▶ HOW TO COMPLETE THIS TASK: Output, exactly and with no pictures, the line that contains "The image size is (351, 235)." and every line that comes after it in the data below, the last one included.

[Stored items]
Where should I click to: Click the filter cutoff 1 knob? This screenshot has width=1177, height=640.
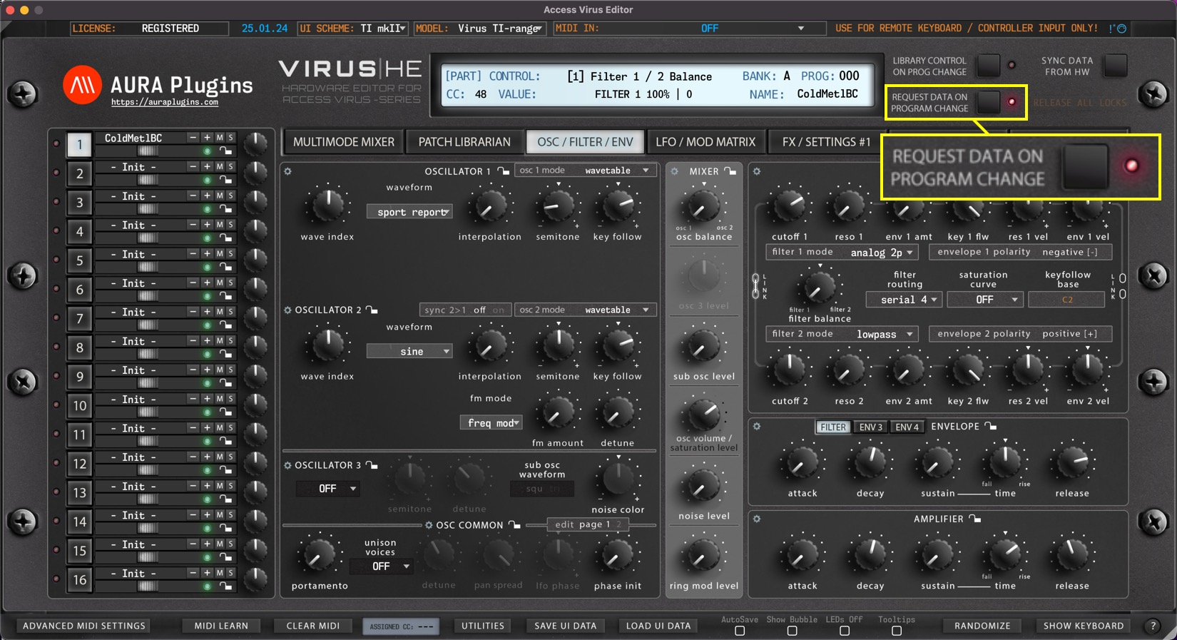(x=789, y=206)
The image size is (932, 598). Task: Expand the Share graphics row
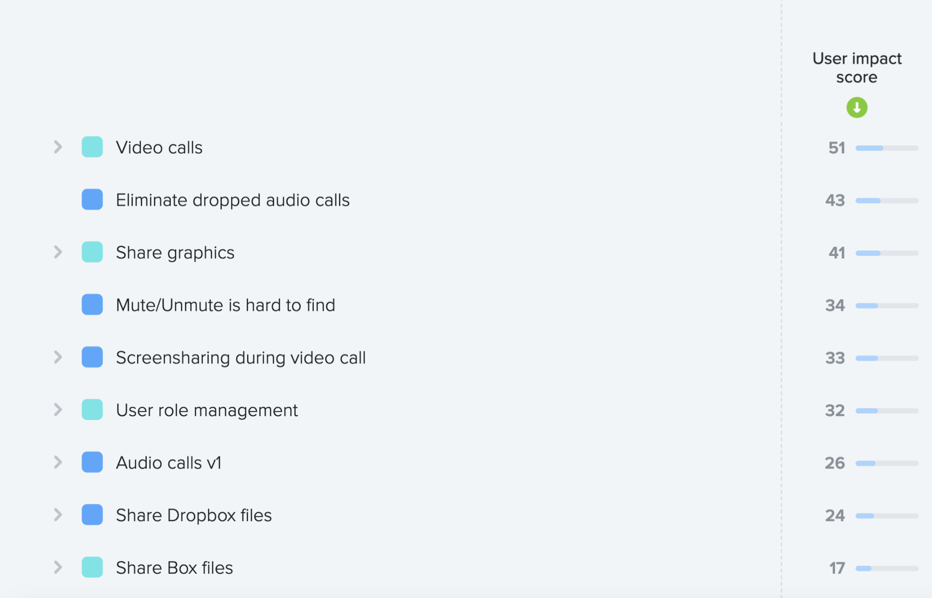click(x=58, y=252)
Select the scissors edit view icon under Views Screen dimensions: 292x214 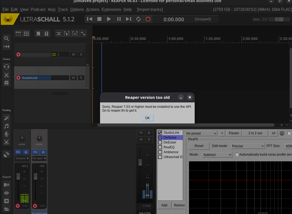coord(6,75)
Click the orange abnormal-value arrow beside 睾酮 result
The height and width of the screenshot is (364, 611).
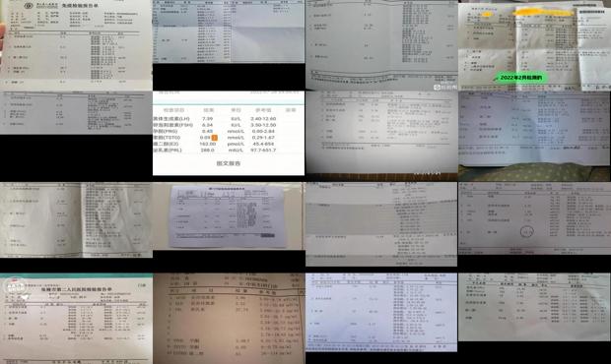[214, 138]
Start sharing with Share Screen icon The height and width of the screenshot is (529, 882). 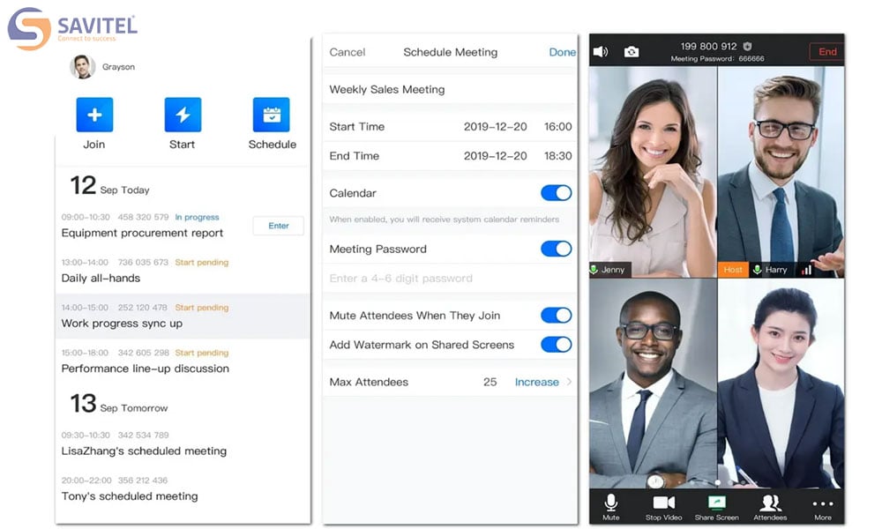point(716,503)
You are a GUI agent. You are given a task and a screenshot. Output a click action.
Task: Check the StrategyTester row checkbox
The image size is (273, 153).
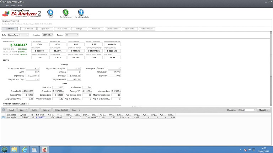point(4,117)
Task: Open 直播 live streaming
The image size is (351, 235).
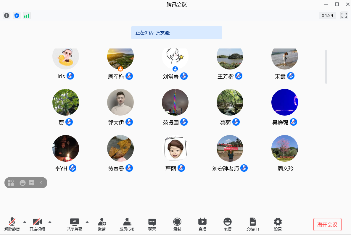Action: [x=202, y=224]
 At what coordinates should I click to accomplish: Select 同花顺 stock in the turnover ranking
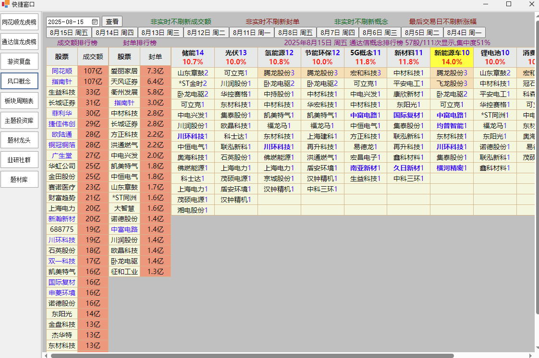[62, 71]
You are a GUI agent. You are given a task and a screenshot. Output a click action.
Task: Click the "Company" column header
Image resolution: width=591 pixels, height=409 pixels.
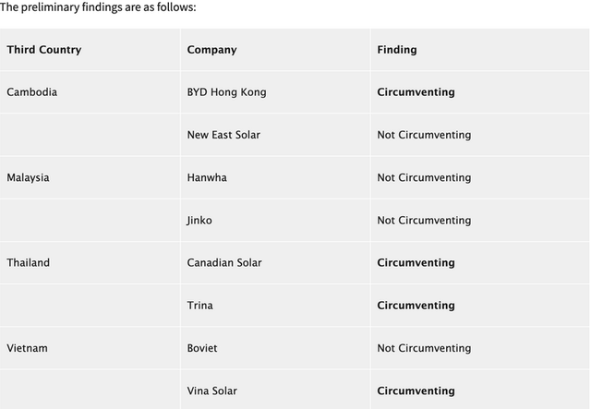(x=211, y=50)
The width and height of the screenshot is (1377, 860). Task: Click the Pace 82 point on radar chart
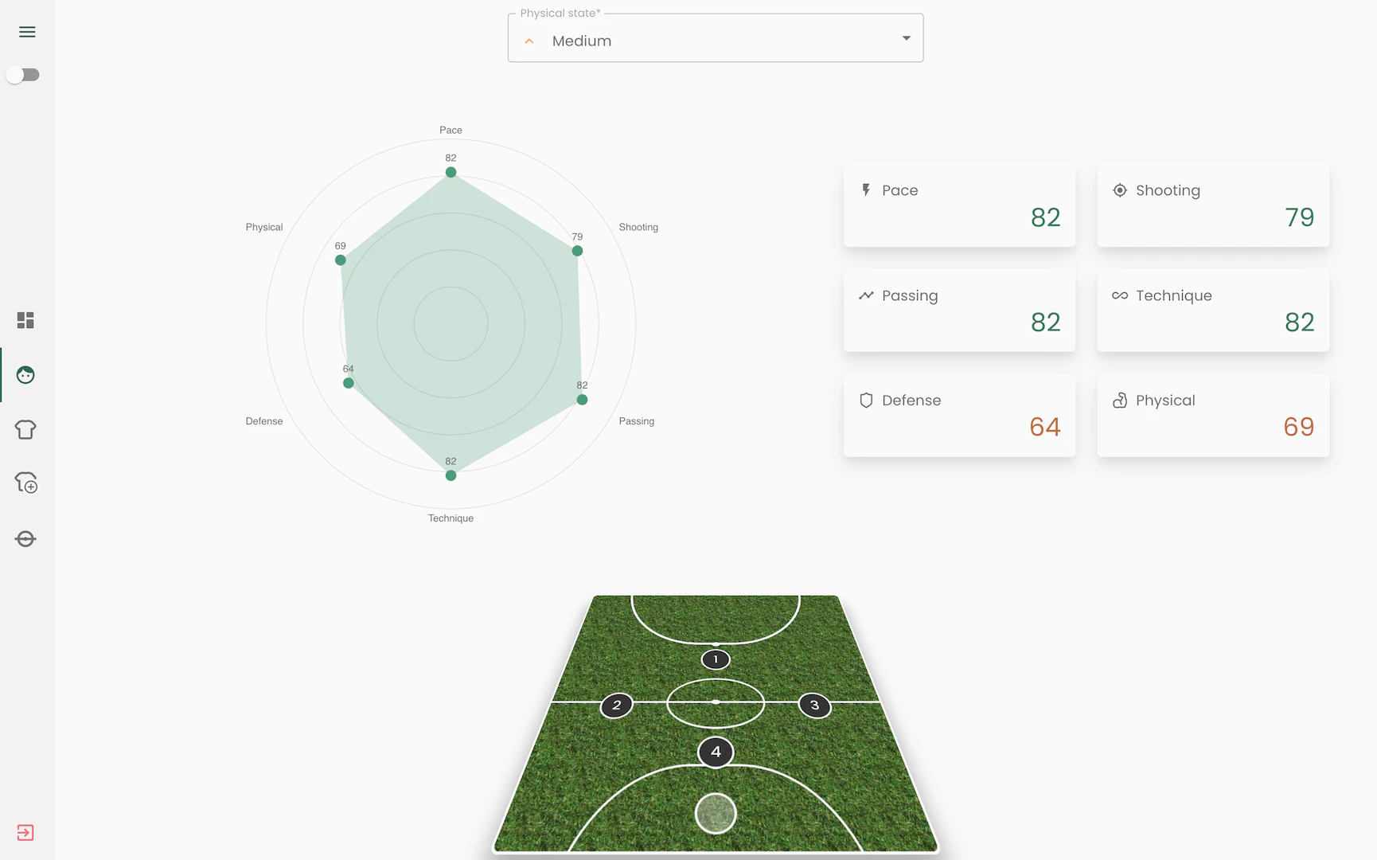[x=451, y=173]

▶ RESULT BELOW:
The image size is (351, 235).
Action: [x=202, y=224]
 At what coordinates should I click to accomplish: Select 同花顺 stock in the turnover ranking
[62, 71]
You are a GUI agent. You are given a task and a screenshot. Output a click action.
Task: Click the "Company" column header
Image resolution: width=591 pixels, height=409 pixels.
(x=211, y=50)
The width and height of the screenshot is (1377, 860). Task: Click the Pace 82 point on radar chart
[x=451, y=173]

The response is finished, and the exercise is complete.